• _Exercise_
Set down each entry again exactly as written.

• _The data_
++++++++++++++++++++

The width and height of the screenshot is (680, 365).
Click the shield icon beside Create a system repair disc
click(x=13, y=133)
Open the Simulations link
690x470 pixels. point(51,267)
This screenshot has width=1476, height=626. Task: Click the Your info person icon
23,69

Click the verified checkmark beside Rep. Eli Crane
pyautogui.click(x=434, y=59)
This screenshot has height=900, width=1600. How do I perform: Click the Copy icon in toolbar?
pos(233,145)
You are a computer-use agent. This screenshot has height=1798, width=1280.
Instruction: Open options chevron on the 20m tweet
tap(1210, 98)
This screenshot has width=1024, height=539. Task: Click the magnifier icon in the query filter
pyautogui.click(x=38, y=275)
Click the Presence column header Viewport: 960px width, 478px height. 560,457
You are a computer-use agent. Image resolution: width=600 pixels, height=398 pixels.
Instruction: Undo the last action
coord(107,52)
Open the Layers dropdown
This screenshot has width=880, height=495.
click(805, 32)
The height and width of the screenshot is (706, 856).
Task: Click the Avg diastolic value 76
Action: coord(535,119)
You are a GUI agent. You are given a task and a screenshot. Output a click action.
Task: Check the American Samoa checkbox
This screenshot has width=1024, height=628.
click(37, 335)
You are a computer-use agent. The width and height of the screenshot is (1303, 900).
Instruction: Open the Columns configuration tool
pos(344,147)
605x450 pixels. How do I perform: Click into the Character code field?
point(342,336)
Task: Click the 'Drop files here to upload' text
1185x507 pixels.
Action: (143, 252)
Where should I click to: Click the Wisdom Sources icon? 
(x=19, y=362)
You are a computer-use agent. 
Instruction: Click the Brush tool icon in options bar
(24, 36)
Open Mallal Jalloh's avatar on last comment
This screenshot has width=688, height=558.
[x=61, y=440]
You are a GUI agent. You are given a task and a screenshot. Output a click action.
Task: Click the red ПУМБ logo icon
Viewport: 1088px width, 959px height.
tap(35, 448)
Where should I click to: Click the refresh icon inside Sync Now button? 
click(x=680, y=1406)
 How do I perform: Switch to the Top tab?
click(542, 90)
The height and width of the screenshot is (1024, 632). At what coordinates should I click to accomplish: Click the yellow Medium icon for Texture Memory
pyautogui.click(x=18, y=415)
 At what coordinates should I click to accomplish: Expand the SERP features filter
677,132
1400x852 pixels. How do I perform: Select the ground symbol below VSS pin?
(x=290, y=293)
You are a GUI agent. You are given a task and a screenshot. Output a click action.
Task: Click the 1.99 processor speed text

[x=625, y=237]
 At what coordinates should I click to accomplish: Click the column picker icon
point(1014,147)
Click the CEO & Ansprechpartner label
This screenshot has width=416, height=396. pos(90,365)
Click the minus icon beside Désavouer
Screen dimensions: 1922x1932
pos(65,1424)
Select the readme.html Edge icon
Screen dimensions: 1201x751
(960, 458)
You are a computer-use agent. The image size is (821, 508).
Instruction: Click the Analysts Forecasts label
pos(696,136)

++++++++++++++++++++

• _Reply_
The width and height of the screenshot is (680, 365).
Click the shield icon beside Create a system repair disc
click(x=13, y=133)
Open the Simulations link
690x470 pixels. point(51,267)
This screenshot has width=1476, height=626. Task: Click the Your info person icon
23,69

Click the verified checkmark beside Rep. Eli Crane
pyautogui.click(x=434, y=59)
This screenshot has height=900, width=1600. How do I perform: Click the Copy icon in toolbar?
pos(233,145)
You are a computer-use agent. This screenshot has height=1798, width=1280.
Instruction: Open options chevron on the 20m tweet
tap(1210, 98)
This screenshot has width=1024, height=539. Task: Click the magnifier icon in the query filter
pyautogui.click(x=38, y=275)
Click the Presence column header Viewport: 960px width, 478px height. 560,457
You are a computer-use agent. Image resolution: width=600 pixels, height=398 pixels.
Instruction: Undo the last action
coord(107,52)
Open the Layers dropdown
This screenshot has width=880, height=495.
click(805, 32)
The height and width of the screenshot is (706, 856).
Task: Click the Avg diastolic value 76
Action: coord(535,119)
You are a GUI agent. You are given a task and a screenshot. Output a click action.
Task: Check the American Samoa checkbox
This screenshot has width=1024, height=628.
click(37, 335)
You are a computer-use agent. The width and height of the screenshot is (1303, 900).
Instruction: Open the Columns configuration tool
pos(344,147)
605x450 pixels. How do I perform: Click into the Character code field?
point(342,336)
Task: Click the 'Drop files here to upload' text
1185x507 pixels.
Action: (143, 252)
Where should I click to: Click the Wisdom Sources icon? 
(x=19, y=362)
You are a computer-use agent. 
Instruction: Click the Brush tool icon in options bar
(24, 36)
Open Mallal Jalloh's avatar on last comment
This screenshot has width=688, height=558.
[x=61, y=440]
You are a GUI agent. You are given a task and a screenshot. Output a click action.
Task: Click the red ПУМБ logo icon
Viewport: 1088px width, 959px height.
tap(35, 448)
Where should I click to: Click the refresh icon inside Sync Now button? 
click(x=680, y=1406)
 How do I perform: Switch to the Top tab?
click(542, 90)
The height and width of the screenshot is (1024, 632). At what coordinates should I click to accomplish: Click the yellow Medium icon for Texture Memory
pyautogui.click(x=18, y=415)
 At what coordinates should I click to accomplish: Expand the SERP features filter
677,132
1400x852 pixels. How do I perform: Select the ground symbol below VSS pin?
(x=290, y=293)
You are a GUI agent. You are given a task and a screenshot. Output a click action.
Task: Click the 1.99 processor speed text

[x=625, y=237]
 At what coordinates should I click to accomplish: Click the column picker icon
point(1014,147)
Click the CEO & Ansprechpartner label
This screenshot has width=416, height=396. pos(90,365)
Click the minus icon beside Désavouer
Screen dimensions: 1922x1932
pos(65,1424)
Select the readme.html Edge icon
Screen dimensions: 1201x751
(960, 458)
You are a computer-use agent. The image size is (821, 508).
Instruction: Click the Analysts Forecasts label
pos(696,136)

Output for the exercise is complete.